What the exercise asks:
Starting at the line that contains "Revolution (199, 1650)" and ending at the line that contains "大熊町ホームヘルパー派遣手数料条例 (441, 218)", the lines below are to be given again exactly, with nothing added.

Provided records:
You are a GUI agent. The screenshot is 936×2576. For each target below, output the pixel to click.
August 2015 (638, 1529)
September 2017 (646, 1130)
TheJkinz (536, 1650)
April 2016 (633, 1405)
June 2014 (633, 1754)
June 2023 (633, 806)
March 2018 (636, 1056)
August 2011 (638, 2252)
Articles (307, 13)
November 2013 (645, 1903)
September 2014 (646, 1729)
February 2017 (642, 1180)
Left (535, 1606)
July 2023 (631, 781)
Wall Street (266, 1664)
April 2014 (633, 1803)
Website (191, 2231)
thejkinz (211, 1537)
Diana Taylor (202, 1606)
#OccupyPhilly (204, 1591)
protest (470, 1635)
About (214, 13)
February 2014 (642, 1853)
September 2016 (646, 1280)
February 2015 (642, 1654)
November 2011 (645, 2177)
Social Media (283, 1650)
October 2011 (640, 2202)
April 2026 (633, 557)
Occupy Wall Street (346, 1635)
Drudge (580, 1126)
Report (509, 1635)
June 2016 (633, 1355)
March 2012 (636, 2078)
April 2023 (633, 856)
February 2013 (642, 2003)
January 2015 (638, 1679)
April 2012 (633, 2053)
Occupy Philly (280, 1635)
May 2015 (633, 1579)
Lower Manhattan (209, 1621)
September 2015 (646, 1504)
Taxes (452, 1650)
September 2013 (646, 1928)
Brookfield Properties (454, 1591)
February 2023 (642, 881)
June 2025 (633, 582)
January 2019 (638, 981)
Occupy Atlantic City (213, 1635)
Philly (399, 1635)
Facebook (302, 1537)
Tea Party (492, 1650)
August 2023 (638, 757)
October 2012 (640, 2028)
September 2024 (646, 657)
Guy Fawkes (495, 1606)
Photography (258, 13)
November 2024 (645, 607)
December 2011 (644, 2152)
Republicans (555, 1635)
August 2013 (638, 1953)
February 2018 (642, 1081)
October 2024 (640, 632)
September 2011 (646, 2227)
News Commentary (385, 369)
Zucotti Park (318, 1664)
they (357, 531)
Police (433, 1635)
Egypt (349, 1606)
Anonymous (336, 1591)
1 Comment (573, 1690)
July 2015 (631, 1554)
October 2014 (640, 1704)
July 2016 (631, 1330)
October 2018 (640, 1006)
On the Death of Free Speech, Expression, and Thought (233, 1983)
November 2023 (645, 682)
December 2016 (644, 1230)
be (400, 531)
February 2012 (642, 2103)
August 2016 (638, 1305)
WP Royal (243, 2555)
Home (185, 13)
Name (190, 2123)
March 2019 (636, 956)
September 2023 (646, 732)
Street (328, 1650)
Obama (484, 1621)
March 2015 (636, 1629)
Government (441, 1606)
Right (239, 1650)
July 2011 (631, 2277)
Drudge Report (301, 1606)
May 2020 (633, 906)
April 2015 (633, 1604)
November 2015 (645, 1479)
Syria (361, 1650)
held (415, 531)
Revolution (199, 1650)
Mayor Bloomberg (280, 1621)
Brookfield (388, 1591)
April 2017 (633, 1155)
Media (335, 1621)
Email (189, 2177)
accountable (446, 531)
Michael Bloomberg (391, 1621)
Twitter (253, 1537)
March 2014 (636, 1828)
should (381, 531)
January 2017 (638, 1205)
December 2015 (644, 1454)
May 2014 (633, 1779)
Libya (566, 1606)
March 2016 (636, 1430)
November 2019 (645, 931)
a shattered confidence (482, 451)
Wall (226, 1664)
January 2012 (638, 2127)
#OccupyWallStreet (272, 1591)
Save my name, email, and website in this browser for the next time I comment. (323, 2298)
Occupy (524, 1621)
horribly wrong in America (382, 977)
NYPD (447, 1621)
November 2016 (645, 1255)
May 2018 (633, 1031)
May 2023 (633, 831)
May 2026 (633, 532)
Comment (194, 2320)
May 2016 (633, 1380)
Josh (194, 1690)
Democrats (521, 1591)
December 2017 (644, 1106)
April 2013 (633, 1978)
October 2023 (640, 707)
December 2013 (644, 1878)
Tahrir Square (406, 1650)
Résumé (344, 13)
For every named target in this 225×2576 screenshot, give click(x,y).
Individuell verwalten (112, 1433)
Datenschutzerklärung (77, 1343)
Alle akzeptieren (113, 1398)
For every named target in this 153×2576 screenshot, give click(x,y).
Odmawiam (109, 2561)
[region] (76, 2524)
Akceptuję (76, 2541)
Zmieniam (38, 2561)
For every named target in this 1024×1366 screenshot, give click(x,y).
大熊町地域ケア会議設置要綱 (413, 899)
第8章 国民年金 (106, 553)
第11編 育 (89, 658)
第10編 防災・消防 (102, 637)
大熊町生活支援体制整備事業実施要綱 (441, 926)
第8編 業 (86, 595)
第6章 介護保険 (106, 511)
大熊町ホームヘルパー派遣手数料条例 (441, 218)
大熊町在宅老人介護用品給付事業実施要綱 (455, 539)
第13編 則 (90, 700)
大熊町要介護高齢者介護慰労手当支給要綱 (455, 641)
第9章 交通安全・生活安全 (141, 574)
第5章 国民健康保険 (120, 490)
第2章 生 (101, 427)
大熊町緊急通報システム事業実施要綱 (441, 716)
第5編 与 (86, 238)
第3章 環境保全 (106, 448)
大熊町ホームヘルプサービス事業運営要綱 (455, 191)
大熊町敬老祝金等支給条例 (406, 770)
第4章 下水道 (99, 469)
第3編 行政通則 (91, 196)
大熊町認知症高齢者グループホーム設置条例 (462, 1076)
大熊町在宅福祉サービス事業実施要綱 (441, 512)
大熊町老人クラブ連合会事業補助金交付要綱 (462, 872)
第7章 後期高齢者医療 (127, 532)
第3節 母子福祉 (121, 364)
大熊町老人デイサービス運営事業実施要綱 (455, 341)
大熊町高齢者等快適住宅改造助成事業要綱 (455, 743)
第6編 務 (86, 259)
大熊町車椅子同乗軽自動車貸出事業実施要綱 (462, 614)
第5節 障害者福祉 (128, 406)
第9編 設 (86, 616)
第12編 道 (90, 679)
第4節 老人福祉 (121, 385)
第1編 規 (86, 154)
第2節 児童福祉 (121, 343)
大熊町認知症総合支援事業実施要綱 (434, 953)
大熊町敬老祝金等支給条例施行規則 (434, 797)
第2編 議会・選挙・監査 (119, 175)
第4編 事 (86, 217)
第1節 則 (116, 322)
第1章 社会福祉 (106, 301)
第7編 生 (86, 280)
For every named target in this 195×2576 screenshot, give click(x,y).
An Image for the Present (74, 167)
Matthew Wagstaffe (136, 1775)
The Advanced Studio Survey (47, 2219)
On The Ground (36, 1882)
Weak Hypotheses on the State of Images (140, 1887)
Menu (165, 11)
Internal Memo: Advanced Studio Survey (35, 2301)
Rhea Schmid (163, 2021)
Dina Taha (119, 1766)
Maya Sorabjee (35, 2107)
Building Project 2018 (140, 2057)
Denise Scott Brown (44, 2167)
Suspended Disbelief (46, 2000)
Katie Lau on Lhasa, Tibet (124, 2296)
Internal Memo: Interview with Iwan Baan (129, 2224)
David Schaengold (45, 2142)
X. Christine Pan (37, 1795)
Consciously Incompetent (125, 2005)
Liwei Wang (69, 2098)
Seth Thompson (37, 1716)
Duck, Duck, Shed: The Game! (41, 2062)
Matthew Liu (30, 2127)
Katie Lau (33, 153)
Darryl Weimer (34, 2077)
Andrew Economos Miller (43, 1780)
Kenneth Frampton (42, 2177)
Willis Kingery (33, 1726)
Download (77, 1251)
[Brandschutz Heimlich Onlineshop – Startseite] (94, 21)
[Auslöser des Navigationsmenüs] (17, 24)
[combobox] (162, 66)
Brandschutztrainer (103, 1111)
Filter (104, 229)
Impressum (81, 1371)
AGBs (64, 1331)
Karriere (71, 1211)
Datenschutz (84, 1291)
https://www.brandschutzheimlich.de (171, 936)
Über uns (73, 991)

Result:
Revolution (199, 1650)
Mayor Bloomberg (280, 1621)
Brookfield (388, 1591)
April 2017 (633, 1155)
Media (335, 1621)
Email (189, 2177)
accountable (446, 531)
Michael Bloomberg (391, 1621)
Twitter (253, 1537)
March 2014 (636, 1828)
should (381, 531)
January 2017 (638, 1205)
December 2015 (644, 1454)
May 2014 (633, 1779)
Libya (566, 1606)
March 2016 (636, 1430)
November 2019 (645, 931)
a shattered confidence (482, 451)
Wall (226, 1664)
January 2012 (638, 2127)
#OccupyWallStreet (272, 1591)
Save my name, email, and website in this browser for the next time I comment. (323, 2298)
Occupy (524, 1621)
horribly wrong in America (382, 977)
NYPD (447, 1621)
November 2016 (645, 1255)
May 2018 (633, 1031)
May 2023 (633, 831)
May 2026 (633, 532)
Comment (194, 2320)
May 2016 (633, 1380)
Josh (194, 1690)
Democrats (521, 1591)
December 2017 (644, 1106)
April 2013 (633, 1978)
October 2023 (640, 707)
December 2013 (644, 1878)
Tahrir Square (406, 1650)
Résumé (344, 13)
For every named target in this 225×2576 screenshot, give click(x,y).
Individuell verwalten (112, 1433)
Datenschutzerklärung (77, 1343)
Alle akzeptieren (113, 1398)
For every named target in this 153×2576 screenshot, give click(x,y).
Odmawiam (109, 2561)
[region] (76, 2524)
Akceptuję (76, 2541)
Zmieniam (38, 2561)
For every named target in this 1024×1366 screenshot, give click(x,y).
大熊町地域ケア会議設置要綱 (413, 899)
第8章 国民年金 (106, 553)
第11編 育 (89, 658)
第10編 防災・消防 (102, 637)
大熊町生活支援体制整備事業実施要綱 (441, 926)
第8編 業 (86, 595)
第6章 介護保険 (106, 511)
大熊町ホームヘルパー派遣手数料条例 (441, 218)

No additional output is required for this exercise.